Written request A: Convert the records into a Markdown table with the columns "No." and "Line," beginning at the first line of the records and stopping after the line that contains "The width and height of the screenshot is (480, 269).". Leave out any blank lines.
══ Text extract ══
How accurate is the calorie meter on my cycling GPS unit?

I own a Garmin Edge 705 GPS unit for my bike and it counts calories for me as I ride.

I wonder how accurate it is.

I’ve given it my weight and the weight of my bike and I understand that if I pedal up a hill of a certain height then I’ve done a certain amount of work and necessarily expended a certain amount of energy, but what about rolling and wind resistance?

Wind resistance is not linear with speed, of course, and rolling resistance is dependent on the tire… and what about drive train friction? Is Garmin smart enough to factor all of this in?

How accurate is my calorie meter?

Thanks.

Like many such things, it uses a model of calorie expenditure that may or may not reflect your own personal metabolism and equipment.

According to the Garmin forums, earlier Garmin models use a speed/distance/time calculation for calorie expenditure (no heartrate info). This calculation can be anywhere from 10%-60% over. These calculations may have been addressed in recent firmware updates. More recent models (405XL is mentioned) use FirstBeat technology from Polar to give a much more accurate estimation of calorie expenditure. Licensing costs seem to be preventing the technology rolling back into older devices.

Some people recommend telling your garmin that you are about 15%-20% lighter than you really are to get a more conservative calorie expenditure figure, but at the end of the day, it has to be as much of a guess as the original result. Many of the GPS track websites (mapmyrun.com, etc) use your GPS track and heartbeat data (along with GIS information to accurately determine altitude changes) to provide a better estimate of calorie use, but even they use some sort of model that may not reflect how (in)efficient you really are.

So, at the end of the day, the calories used figure is an informed guess, not scientific fact.

Si

Thanks a lot.

I guess the device is most useful for comparing rides to one another: I worked twice as hard today than yesterday, etc.

Bingo. That’s how I use the “calorie counters” in the stationary bikes at the local gym (I don’t stop until I’ve completed both a minimum time and a minimum “calorie count”).

Wind resistance and rolling friction are both speed-dependent, but they’re speed-dependent in a known way. The device can probably tell how fast you’re going, and estimate the resistances based on that. It’s only an estimate, since it doesn’t know how well-inflated your tires are, or what shape or cross-sectional area you are, or what the wind conditions are, but you’d probably get pretty close by assuming average values for all of those.
═══
══ Records for this task ══
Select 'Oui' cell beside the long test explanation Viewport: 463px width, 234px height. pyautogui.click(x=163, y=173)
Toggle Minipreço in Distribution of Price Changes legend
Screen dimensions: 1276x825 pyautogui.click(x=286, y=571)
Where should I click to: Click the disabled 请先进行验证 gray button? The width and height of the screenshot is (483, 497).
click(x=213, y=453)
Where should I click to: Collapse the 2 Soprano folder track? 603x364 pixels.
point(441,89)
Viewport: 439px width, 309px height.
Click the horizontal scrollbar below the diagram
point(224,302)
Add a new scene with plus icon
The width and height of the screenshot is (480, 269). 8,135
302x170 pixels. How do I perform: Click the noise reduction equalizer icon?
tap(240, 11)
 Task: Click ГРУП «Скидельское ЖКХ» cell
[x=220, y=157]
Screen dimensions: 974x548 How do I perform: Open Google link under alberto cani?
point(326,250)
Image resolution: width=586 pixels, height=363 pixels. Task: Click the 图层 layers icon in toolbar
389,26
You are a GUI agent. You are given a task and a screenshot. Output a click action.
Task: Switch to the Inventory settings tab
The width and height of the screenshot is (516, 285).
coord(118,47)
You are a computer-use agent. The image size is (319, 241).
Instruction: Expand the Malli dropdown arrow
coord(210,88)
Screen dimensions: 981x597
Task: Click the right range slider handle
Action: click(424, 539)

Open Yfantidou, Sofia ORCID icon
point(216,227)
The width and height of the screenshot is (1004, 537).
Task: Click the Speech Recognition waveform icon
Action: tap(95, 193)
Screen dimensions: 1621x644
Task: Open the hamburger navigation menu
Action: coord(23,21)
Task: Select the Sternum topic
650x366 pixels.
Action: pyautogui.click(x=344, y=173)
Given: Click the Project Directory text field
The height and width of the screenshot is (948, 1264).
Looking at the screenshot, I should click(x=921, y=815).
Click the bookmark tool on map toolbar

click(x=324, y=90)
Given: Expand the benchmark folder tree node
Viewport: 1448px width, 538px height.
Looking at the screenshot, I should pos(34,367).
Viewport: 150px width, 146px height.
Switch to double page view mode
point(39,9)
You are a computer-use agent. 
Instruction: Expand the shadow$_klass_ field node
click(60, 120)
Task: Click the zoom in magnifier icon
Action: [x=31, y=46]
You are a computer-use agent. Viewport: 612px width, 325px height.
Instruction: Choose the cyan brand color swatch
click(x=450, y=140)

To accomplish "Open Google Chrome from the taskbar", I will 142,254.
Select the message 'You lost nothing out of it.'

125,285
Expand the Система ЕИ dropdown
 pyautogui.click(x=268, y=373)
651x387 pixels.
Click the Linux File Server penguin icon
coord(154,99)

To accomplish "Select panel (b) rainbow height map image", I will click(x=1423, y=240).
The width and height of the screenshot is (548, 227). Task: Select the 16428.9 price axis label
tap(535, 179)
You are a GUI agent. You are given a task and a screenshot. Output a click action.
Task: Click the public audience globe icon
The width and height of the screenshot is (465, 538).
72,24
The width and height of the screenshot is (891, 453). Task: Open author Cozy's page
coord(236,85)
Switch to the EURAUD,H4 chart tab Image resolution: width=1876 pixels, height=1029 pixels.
═══
Written request B: Summarize the discussion of calorie meter accuracy in two sentences.

Expected output A:
| No. | Line |
|---|---|
| 1 | Select 'Oui' cell beside the long test explanation Viewport: 463px width, 234px height. pyautogui.click(x=163, y=173) |
| 2 | Toggle Minipreço in Distribution of Price Changes legend |
| 3 | Screen dimensions: 1276x825 pyautogui.click(x=286, y=571) |
| 4 | Where should I click to: Click the disabled 请先进行验证 gray button? The width and height of the screenshot is (483, 497). |
| 5 | click(x=213, y=453) |
| 6 | Where should I click to: Collapse the 2 Soprano folder track? 603x364 pixels. |
| 7 | point(441,89) |
| 8 | Viewport: 439px width, 309px height. |
| 9 | Click the horizontal scrollbar below the diagram |
| 10 | point(224,302) |
| 11 | Add a new scene with plus icon |
| 12 | The width and height of the screenshot is (480, 269). 8,135 |

Expected output B: A cyclist asks how accurate the calorie meter on a Garmin Edge 705 is and whether it accounts for wind resistance, rolling resistance and drivetrain friction. Replies explain that it relies on a model that may not match the rider's own metabolism and equipment, that earlier Garmin models' speed/distance/time calculation can be 10%-60% over, and that the figure is an informed guess best used for comparing rides.